# [TEXT PASSAGE]
********
Scars & Souvenirs is the third album by Canadian rock band Theory of a Deadman, and was released on April 1, 2008. It has so far been the band's most successful album to date and has spawned many hit singles. A special edition CD/DVD of the album was released on October 20, 2009. It features bonus and acoustic tracks (some were released on the iTunes version of the album), the band's entire video catalog, and numerous making-of and behind-the-scenes features. Bonus video includes "Haciendas," Tyler's special send-up of MTV's Cribs.

Titling
The title of the album comes from a line in the song "By the Way". The title refers to the "scars and souvenirs," or the ups and downs of one's lifetime, as a large majority of the songs on the album deal with things like relationships and obstacles that one might encounter during his or her life.

Singles
The first single from it, "So Happy" was released to radio on February 11 and can be listened to on their MySpace page while "By the Way" and "Bad Girlfriend" were released on the band's official website on March 10, 2008. "All or Nothing" was released on June 2 as a single for adult and Hot AC radio. Robin Diaz (Closure; Trapt; Daughtry), Chris Daughtry (Daughtry), and Brent Smith (Shinedown) are guests on the album. The band confirmed on May 14, 2008, that the next single to be released in the US and Canada was "Bad Girlfriend", on rock stations only. As of September 6, 2008, "Bad Girlfriend" is Theory of a Deadman's first single to reach number 1 on the Mainstream Rock Chart. In the music video of "Heaven (Little By Little)", which released for the MTV premiere in November 2008, a young tattooed woman, played by Elizabeth McCoy, had herself related to the damaged relationships with broken angel wings in the arms of her lightest dream.
********
# [DATA EXCERPT]
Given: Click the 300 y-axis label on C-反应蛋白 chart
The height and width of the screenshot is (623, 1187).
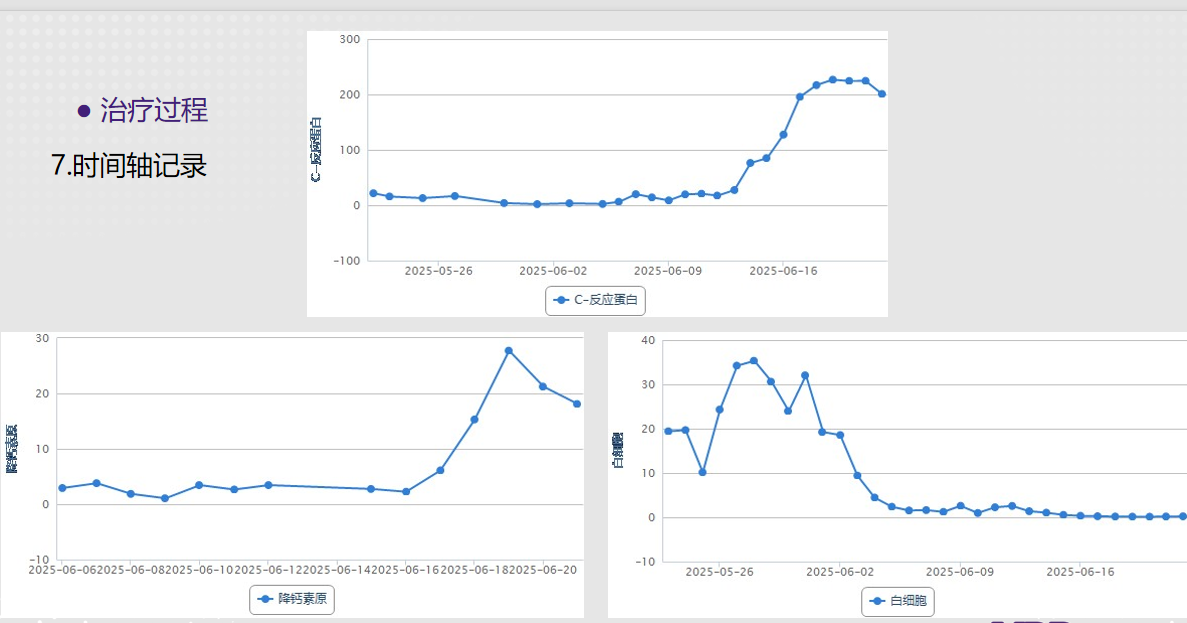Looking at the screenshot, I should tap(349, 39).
********
# [DIRECTION A]
In the Scars & Souvenirs text, reproduce word for word the passage between "Scars & Souvenirs" and "of MTV's Cribs.", inclusive.
# [DIRECTION B]
Which guests on the album does the Scars & Souvenirs text name? List every one.

# [REPLY A]
Scars & Souvenirs is the third album by Canadian rock band Theory of a Deadman, and was released on April 1, 2008. It has so far been the band's most successful album to date and has spawned many hit singles. A special edition CD/DVD of the album was released on October 20, 2009. It features bonus and acoustic tracks (some were released on the iTunes version of the album), the band's entire video catalog, and numerous making-of and behind-the-scenes features. Bonus video includes "Haciendas," Tyler's special send-up of MTV's Cribs.

# [REPLY B]
Robin Diaz
Chris Daughtry
Brent Smith